Поздний вечер не подтвердил радостных надежд, которые, казалось бы, обещал день, когда король сказал кюре дворцовой церкви, воспользовавшемуся возможностью войти в спальню, что речь идет не о его жизни, о сохранении коей, по словам кюре, все молятся, а о спасении его души и надо молиться об этом. В тот же день, отдавая распоряжения, он оговорился, назвав дофина молодым королем. Заметив смущение присутствующих, король промолвил: «Ну что вы, меня это нисколько не огорчило». Около восьми он принял эликсир провансальца. Кажется, соображал он плохо и сам сказал, что чувствует себя скверно. Около одиннадцати врачи осмотрели его ногу. Гангрена распространилась на всю ступню и голень, бедро тоже распухло. Во время осмотра король потерял сознание. Он с огорчением заметил отсутствие г-жи де Ментенон, которая уже не собиралась возвращаться сюда. В течение дня он несколько раз спрашивал ее, так что пришлось сообщить ему об ее отъезде. Он послал за нею в Сен-Сир, и вечером она приехала.

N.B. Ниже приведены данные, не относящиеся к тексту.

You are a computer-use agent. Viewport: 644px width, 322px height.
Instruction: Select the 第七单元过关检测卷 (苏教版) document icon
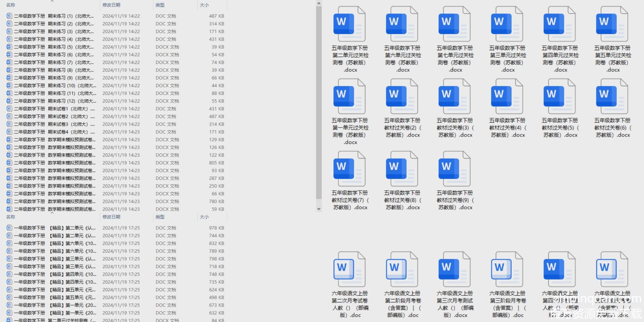[454, 24]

Пятница 30 августа была такой же тяжелой, как ночь; король испытывал сильную сонливость, а подчас впадал в забытье. Время от времени он съедал ложечку желе и выпивал воды, поскольку уже не мог пить вина. В спальне находились только самые необходимые слуги, врачи, г-жа де Ментенон, да несколько раз заходил о. Телье, за которым посылали Блуэн и Марешаль. Он очень ненадолго задерживался в кабинетах, точно так же, как герцог Мэнский. Король охотно обращался к благочестивым мыслям, когда г-жа де Ментенон или о. Телье видели, что голова у него проясняется, но такое случалось редко и ненадолго. Около пяти часов вечера г-жа де Ментенон ушла к себе и раздала всю мебель из своих покоев прислуге, после чего уехала в Сен-Сир и больше оттуда не выезжала.
В субботу 31 августа и ночь, и день прошли ужасно: король приходил в себя лишь изредка и ненадолго. Гангрена распространилась на колено и на все бедро. Ему дали снадобье покойного аббата Эньяна, [40] прекрасное лекарство от оспы, которое прислала и предложила попробовать герцогиня Мэнская. Врачи соглашались на все, поскольку утратили всякую надежду. Около одиннадцати вечера король был так плох, что над ним стали читать отходную. От этого он очнулся. Он так громко повторял слова молитв, что перекрывал голоса многочисленных священнослужителей и всех, кто был в спальне. Кончив молиться, он узнал кардинала де Рогана и молвил ему: «Вот последняя благодать, даруемая церковью». Кардинал был последним, к кому он обратился. Несколько раз он повторил: «Nunc et in hora mortis», [41] после чего произнес: «Господи, поспеши мне на помощь, спаси меня». То были его последние слова. Всю ночь он не приходил в сознание и скончался после длительной агонии в четверть девятого утра 1 сентября 1715 года, за три дня до своего семидесятишестилетия и на семьдесят втором году царствования.
40
Францисканец Франсуа Эньян (ум. в 1709), пользовавшийся покровительством Великого Конде, привез из Леванта рецепты всевозможных лекарств, основал в Лувре лабораторию и с помощью собрата-францисканца о. Руссо стал изготовлять лечебные снадобья. Придворные острословы прозвали монахов луврскими капуцинами.
41
«Ныне и в смертный час» — заключительные слова молитвы «Аве Мария».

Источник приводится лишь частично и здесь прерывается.